• [TEXT EXTRACT]
◆ ◆ ◆ ◆
The Simulation With Balls

python
ggplot2
simulation
just-for-fun
Simulating the scoring system of The Quiz With Balls to understand if it is fair.
Author

Aaron Graybill

Published

July 2, 2024

Introduction

A Gaussian density function with balls rolling down

 

In May 2024, Fox began airing The Quiz With Balls. The show features two teams of five competing in lighthearted trivia questions. The gimmick of the show is that any contestant who answers incorrectly is knocked into a pool of water by one the titular balls. Points escalate each round, and the family with the most points after five rounds gets to play for $100,000.

The show itself is kind of interesting, but the scoring is strange. My mathematical gut was telling me that the first round should very often determine the outcome of the entire game. Thus began my deep dive into the scoring and probability of The Quiz With Balls.

As a teaser, the scoring of The Quiz With Balls allows you to turn off your TV after the first round more than 25% of the time because you will already know the winner. Sometimes you will know with more than 90% certainty after the first round!

How The Quiz With Balls Works

Before diving into the math, I need to explain how The Quiz With Balls works.

There are two teams of five. I’ll call the teams \(A\) and \(B\). There are up to five rounds. Each round has two essentially identical stages. In stage one of round one, team \(A\) chooses one of ten categories. The categories broadly indicate the subject of the question, but are not specific enough to credibly inform contestants. Once team \(A\) has chosen their category, they are presented with the question. The question always has 6 options and as many correct answers as players remaining in that team. So at the start of the game, there are still 5 players on team \(A\), so there will be 6 possible answers 5 of which are correct.
◆ ◆ ◆ ◆
• [PROVIDED INFORMATION]
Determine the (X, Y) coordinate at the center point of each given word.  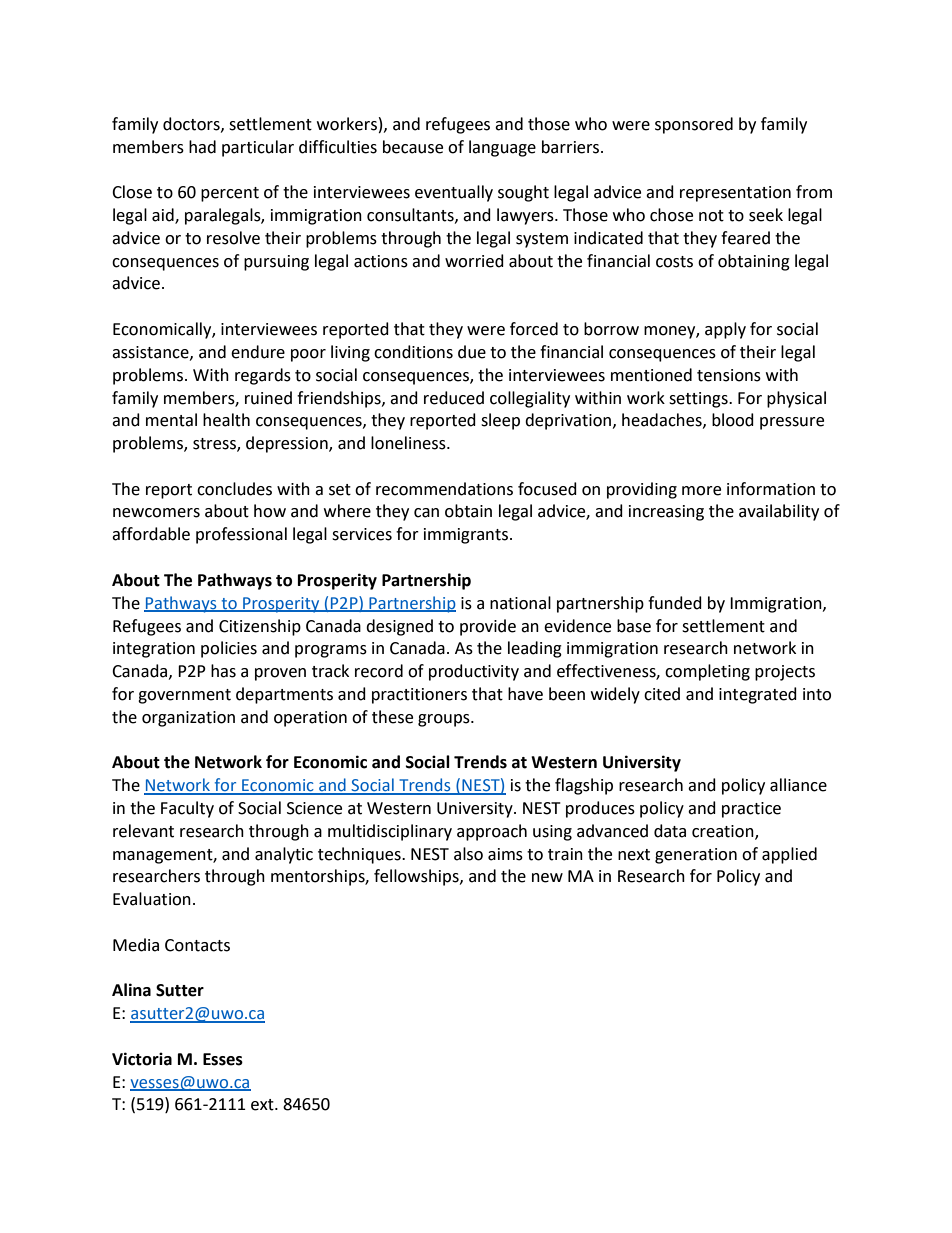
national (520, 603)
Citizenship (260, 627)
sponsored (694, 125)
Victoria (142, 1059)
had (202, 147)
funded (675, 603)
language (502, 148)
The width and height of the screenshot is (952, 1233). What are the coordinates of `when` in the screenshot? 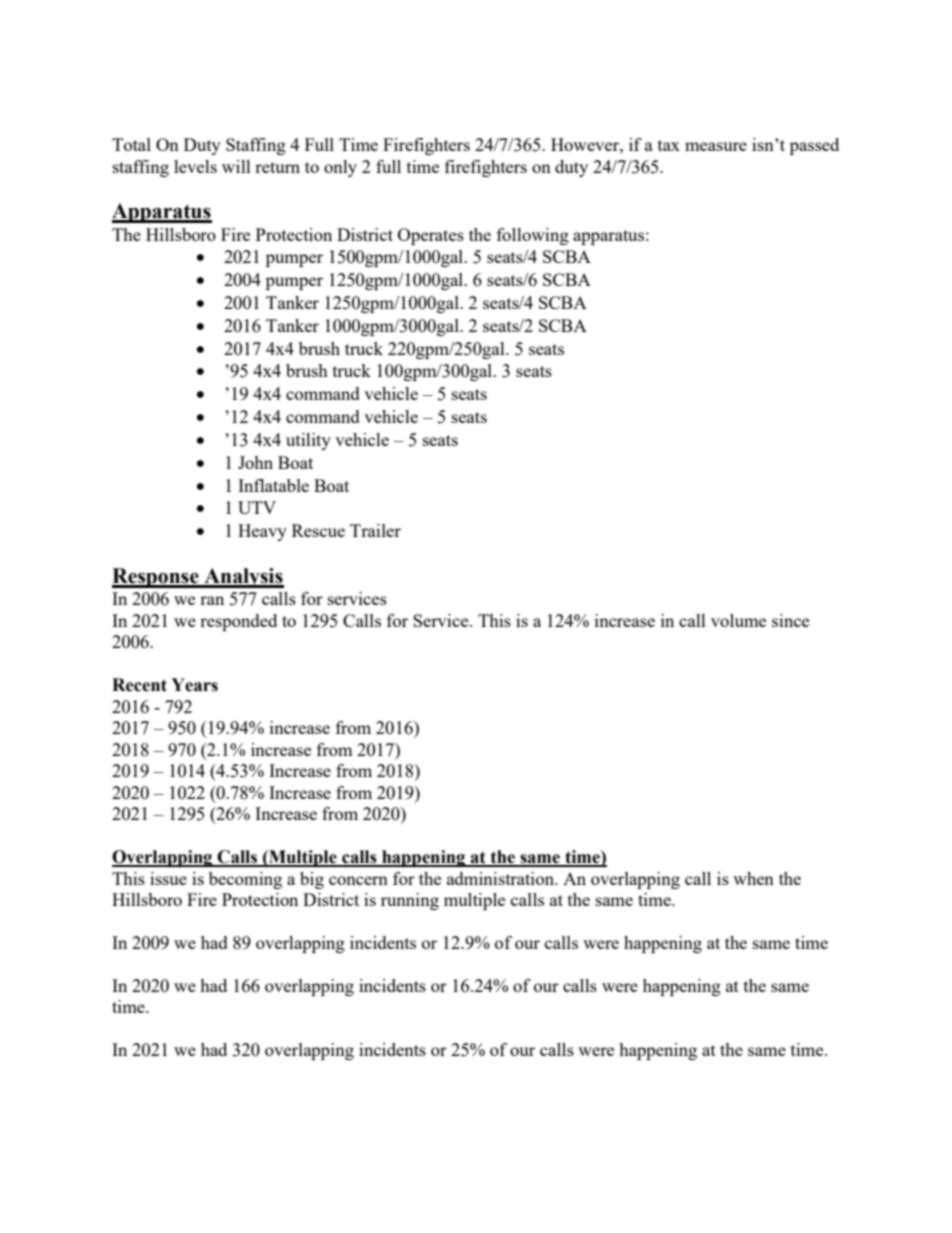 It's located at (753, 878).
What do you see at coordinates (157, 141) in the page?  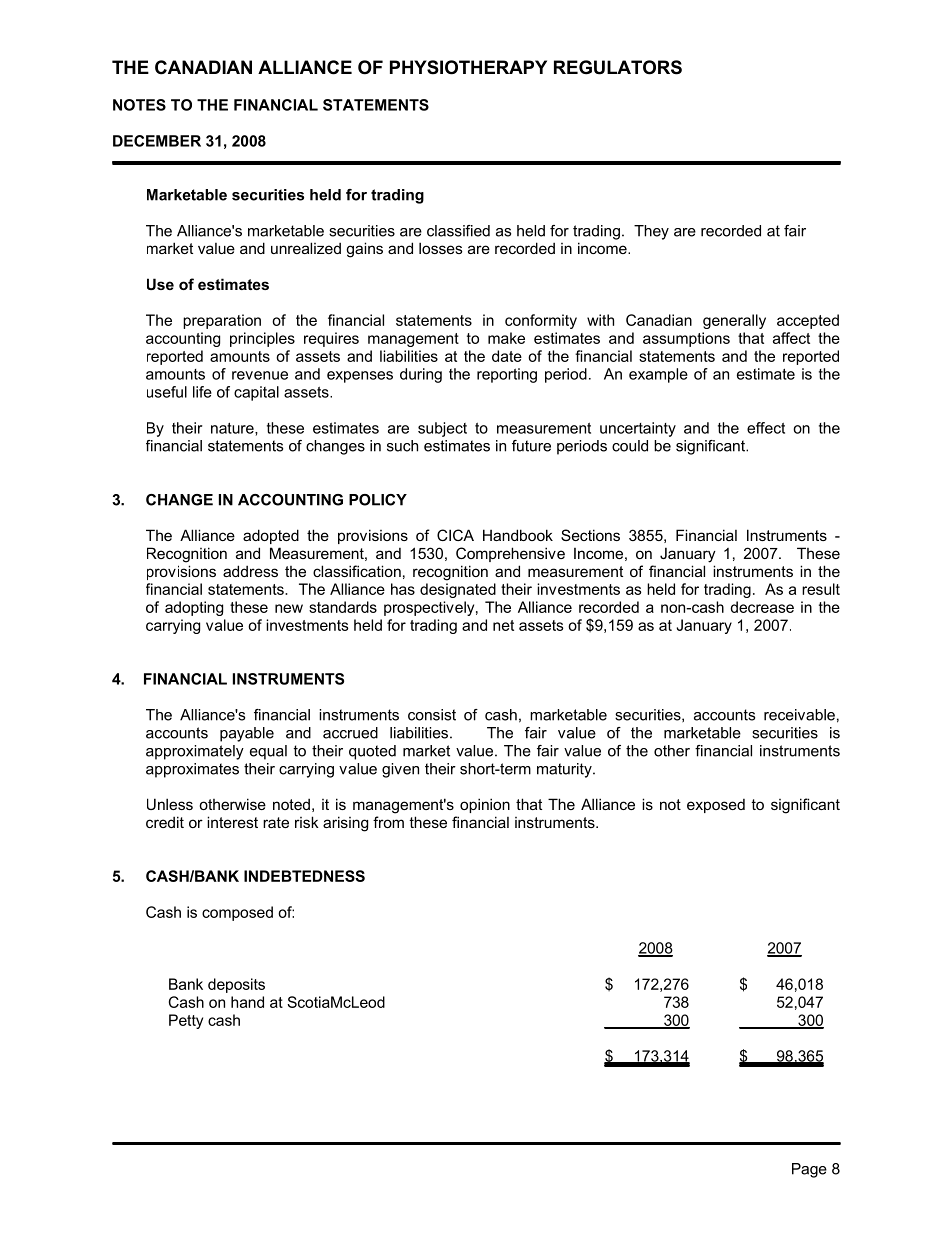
◆ ◆ ◆ ◆
• [WHAT YOU SHOULD DO]
Continue the write-up on the scoring of The Quiz With Balls from the point where it stops.

• [RESULT BELOW]
Team \(A\) must then decide to assign their 5 contestants into 5 of the 6 possible options. Players may not double-up on the same answer or choose to sit out. Players walk into a slot corresponding to their selected answer. Then the correct answers are revealed by six balls rolling down the slots. If an answer is correct, the ball stops just before hitting the contestant. If an answer is incorrect, the ball rolls into the player, knocking them into the pool, and removing them from the rest of the game. So if team \(A\) gets an incorrect answer in the first round, they will start the next round with \(4\) players. There is no mechanism for players to return to the team once they have been knocked into the pool.

The second stage of round one is for team \(B\). They select one of the nine remaining categories, they are given the question, they assign their five players to five slots, and then the balls reveal which answer was correct.

Then, in round 2 the game proceeds as before, but now with as many correct answers as remaining players. For example, if there are 4 players remaining on team \(A\), and the question is: “Which of the following are shades of red?” You may have answers like:

  1. Carmine
  2. Chartreuse
  3. Maize
  4. Salmon
  5. Scarlet
  6. Vermilion

The boldface answers are correct.1 Since there were four players remaining, there were four correct answers. (Of course, the contestants would not see the boldfacing or the colored blocks).

Play continues until 5 rounds have elapsed or one team loses all of its players.

Scoring is cumulative between rounds, and the number of points in round \(t\) is equal to \(\$1,000\) times \(t\) times the number of correct answers in that round. So 3 correct answers in round 4 would give \(\$1,000\cdot4\cdot3=\$12,000\).

The team with the most points at the end of round 5 then plays a minigame for the chance to win \(\$100,000\). I will not model this final round because I am more interested in the competition between the two teams.

Modeling The Quiz With Balls

In this section, I will model the probability of a team going from one number of players in round \(t\) to another number of players in round \(t+1\).

Suppose that there are \(b\) total balls2 and \(p\) remaining players in round \(t\). The host will then generate a question with \(p\) correct answers, one for each player. We want to determine the probability that \(j\) players get the question correct given that there are \(p\) remaining players and \(b\) possible options.3 If \(j\) players get the question correct, then \(j\) players advance to the next round.

The easiest way to proceed is to break the probability into something like:

\[ \frac{\# \text{ of ways to get }j\text{ correct}}{\# \text{ of total outcomes}} \]

The numerator is a little challenging, but it can be split into three subproblems:

  1. How many ways are there to choose which of the \(p\) are in the \(j\) correct slots?
  2. Within the correct \(j\) players, how many ways are there to allocate them into the \(p\) correct slots (since there are always \(p\) correct answers)?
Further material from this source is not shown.